I recently read an interview with Alice McDermott (in the Paris Review’s “Art of Fiction” No. 244) in which she advised writers to “be sure your stories aren’t too much about what they’re about.” I thought of this quote often while reading the nine fabulous stories in Robert Long Foreman’s I Am Here to Make Friends, in which narrators approach their interior stories from an angle, often a bizarre one, and in which their deadpan engagement in a madcap world underscores their own “thwarted longing,” as writer Maureen Stanton has described it, as much as it reveals the underbelly of life’s absurdities.

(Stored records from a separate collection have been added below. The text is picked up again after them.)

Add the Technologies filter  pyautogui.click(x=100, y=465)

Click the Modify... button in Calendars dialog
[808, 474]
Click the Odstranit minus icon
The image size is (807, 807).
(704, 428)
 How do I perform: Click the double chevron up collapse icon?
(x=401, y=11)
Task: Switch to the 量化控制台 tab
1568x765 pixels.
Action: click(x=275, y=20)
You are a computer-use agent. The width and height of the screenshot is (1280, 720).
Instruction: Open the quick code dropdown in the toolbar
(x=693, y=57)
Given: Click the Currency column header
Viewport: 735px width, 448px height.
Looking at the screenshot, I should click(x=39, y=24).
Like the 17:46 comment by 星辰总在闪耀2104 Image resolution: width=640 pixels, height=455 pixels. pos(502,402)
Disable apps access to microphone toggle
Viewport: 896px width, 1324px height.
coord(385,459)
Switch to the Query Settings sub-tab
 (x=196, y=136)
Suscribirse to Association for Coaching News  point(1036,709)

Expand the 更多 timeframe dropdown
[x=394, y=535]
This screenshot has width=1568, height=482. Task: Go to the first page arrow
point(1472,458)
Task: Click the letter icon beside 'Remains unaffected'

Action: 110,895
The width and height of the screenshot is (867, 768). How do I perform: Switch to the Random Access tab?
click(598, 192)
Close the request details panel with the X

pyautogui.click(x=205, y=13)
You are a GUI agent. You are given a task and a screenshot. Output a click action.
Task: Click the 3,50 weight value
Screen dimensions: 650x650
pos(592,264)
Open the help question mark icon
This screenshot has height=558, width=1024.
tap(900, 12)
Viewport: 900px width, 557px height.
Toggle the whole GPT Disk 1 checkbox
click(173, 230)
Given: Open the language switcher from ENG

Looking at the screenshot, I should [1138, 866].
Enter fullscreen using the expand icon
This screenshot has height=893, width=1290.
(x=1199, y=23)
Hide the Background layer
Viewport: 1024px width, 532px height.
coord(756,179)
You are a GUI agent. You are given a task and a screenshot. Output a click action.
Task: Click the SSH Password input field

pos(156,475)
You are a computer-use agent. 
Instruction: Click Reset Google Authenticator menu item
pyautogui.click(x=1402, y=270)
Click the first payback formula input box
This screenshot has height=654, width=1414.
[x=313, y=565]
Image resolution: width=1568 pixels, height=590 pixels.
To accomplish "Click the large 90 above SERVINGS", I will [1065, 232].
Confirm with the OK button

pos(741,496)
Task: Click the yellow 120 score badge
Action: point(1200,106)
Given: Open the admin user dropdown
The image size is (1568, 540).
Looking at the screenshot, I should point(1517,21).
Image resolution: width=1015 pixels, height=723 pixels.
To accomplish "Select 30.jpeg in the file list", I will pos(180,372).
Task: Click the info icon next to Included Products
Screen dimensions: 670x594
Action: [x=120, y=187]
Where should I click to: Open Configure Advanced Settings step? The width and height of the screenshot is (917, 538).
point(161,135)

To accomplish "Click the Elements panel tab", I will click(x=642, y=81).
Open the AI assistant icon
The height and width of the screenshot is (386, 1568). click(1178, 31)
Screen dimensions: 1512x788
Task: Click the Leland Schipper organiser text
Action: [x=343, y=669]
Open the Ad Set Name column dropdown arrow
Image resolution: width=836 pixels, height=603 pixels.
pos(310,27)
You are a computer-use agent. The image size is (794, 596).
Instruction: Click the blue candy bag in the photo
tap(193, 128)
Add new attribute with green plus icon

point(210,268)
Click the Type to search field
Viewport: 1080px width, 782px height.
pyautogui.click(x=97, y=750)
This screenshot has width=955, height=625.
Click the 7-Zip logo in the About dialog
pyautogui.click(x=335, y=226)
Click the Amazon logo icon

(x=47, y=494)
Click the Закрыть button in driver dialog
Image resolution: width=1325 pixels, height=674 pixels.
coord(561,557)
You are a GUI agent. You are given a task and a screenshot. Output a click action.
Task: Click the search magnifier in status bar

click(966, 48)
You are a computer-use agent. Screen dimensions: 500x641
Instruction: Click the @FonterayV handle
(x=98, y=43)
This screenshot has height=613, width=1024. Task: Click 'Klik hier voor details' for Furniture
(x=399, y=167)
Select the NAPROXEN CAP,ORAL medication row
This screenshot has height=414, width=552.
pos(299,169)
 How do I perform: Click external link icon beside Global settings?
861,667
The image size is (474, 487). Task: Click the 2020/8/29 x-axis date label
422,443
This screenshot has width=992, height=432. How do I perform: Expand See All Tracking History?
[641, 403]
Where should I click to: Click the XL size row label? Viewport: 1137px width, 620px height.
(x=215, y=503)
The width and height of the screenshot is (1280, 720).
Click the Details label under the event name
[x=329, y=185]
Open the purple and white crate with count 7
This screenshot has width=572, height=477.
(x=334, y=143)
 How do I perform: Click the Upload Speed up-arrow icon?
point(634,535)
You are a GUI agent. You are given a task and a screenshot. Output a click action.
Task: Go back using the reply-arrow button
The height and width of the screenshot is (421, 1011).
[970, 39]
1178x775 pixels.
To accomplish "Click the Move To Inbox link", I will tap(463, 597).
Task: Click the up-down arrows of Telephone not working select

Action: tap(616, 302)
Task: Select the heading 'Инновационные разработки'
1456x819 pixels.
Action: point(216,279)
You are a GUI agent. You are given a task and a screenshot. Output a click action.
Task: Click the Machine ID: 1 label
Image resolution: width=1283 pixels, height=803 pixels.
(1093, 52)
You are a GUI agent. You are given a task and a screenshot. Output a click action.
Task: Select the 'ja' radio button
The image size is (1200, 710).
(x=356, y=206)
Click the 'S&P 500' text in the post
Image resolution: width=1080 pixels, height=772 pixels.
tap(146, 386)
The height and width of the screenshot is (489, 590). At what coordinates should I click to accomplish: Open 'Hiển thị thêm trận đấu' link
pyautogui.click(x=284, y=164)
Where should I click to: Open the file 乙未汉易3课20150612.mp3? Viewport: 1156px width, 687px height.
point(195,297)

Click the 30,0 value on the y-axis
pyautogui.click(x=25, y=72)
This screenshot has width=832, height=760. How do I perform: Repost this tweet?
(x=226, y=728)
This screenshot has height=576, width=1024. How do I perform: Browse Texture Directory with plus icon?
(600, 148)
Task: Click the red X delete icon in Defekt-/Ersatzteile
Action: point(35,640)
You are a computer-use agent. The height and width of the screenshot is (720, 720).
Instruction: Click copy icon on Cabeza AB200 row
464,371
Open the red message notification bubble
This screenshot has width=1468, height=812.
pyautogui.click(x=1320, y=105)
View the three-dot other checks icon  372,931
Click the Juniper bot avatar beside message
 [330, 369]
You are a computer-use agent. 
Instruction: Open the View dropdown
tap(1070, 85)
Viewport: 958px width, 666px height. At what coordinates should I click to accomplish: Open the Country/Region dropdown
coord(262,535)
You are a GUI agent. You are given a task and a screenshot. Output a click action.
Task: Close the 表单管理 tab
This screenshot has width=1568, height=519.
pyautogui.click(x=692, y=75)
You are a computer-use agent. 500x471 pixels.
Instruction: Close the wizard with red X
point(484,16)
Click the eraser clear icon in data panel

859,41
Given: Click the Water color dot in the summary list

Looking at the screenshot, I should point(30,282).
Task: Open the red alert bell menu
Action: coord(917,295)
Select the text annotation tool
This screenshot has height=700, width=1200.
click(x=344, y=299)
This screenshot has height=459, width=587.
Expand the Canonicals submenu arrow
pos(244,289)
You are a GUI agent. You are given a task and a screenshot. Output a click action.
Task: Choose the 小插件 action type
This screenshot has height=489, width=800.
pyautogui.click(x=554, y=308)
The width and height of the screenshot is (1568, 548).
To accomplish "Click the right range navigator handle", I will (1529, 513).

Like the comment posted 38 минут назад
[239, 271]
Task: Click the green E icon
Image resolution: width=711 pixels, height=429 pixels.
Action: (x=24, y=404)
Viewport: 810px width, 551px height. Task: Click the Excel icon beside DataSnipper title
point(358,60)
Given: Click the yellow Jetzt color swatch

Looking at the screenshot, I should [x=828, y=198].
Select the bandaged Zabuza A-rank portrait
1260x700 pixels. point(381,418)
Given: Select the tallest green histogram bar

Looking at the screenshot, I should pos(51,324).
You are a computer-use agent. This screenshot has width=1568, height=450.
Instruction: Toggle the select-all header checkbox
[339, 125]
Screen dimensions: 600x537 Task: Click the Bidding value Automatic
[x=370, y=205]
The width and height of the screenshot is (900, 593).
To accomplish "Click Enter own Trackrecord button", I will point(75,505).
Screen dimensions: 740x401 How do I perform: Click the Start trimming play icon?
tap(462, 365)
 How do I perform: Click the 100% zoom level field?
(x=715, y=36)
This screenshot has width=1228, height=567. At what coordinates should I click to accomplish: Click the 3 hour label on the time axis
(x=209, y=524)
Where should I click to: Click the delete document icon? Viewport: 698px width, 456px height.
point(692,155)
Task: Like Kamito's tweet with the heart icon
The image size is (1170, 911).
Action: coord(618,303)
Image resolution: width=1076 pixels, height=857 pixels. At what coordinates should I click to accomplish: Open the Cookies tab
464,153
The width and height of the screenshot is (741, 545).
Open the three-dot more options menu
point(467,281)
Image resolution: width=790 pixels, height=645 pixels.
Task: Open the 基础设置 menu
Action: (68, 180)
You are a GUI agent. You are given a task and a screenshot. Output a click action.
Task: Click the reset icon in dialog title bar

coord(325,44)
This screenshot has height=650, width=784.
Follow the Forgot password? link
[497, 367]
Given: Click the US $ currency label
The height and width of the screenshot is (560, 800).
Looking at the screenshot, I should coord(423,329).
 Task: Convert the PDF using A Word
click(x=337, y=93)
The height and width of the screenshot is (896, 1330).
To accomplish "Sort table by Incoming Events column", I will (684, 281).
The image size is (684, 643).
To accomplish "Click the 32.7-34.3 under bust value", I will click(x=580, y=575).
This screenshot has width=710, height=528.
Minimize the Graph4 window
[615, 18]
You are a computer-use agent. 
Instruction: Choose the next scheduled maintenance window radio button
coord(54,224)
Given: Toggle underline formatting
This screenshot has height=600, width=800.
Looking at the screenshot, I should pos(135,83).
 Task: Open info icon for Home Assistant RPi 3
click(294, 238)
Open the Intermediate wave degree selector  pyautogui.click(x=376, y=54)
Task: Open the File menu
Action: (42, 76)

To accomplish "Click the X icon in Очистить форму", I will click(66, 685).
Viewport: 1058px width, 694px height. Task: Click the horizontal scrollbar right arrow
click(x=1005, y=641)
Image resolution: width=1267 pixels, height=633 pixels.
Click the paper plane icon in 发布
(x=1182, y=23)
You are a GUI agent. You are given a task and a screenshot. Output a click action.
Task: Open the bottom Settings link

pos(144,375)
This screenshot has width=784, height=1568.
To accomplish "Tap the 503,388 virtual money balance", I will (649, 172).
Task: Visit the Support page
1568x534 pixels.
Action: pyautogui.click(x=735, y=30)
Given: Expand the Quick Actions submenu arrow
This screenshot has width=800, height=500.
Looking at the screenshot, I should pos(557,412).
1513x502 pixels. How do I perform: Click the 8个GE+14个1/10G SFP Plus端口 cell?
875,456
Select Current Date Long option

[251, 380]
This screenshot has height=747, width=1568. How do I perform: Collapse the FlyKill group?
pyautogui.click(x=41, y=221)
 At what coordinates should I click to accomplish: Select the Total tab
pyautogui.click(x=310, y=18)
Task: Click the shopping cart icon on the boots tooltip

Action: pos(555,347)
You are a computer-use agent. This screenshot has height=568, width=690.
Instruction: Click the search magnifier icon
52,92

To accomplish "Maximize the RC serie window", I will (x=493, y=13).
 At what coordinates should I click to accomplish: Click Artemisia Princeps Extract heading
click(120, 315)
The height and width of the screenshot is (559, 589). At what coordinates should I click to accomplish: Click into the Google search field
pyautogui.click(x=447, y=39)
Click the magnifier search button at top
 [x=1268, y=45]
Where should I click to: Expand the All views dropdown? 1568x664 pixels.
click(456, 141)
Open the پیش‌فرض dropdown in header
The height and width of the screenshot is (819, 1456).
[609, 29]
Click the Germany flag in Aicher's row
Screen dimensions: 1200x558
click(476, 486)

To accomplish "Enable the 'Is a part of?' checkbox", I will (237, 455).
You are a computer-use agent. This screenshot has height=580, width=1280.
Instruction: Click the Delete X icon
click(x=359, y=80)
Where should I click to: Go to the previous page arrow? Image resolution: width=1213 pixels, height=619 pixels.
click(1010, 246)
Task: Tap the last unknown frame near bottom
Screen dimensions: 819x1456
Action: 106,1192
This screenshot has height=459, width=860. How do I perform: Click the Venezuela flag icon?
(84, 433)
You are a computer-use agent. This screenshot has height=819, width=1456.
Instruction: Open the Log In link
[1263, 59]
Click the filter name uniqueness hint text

In Long Foreman’s vibrant, often hilarious world, a man seeks out an expecting couple in the hopes of witnessing childbirth—his friend has told him this is a good way to experience awe. A woman tracks her sort-of friend’s intricate theory about scratching grooves into vinyl records by appearing with him on a college radio show, and a new and reluctant transplant to Missouri reckons with the decimation of a nearby town. In the collection’s concluding novella, a professor teaching Cormac McCarthy novels—and poorly—under the guise of World Literature adapts to the United States’ new Teach and Carry law in an all-too-plausible near future.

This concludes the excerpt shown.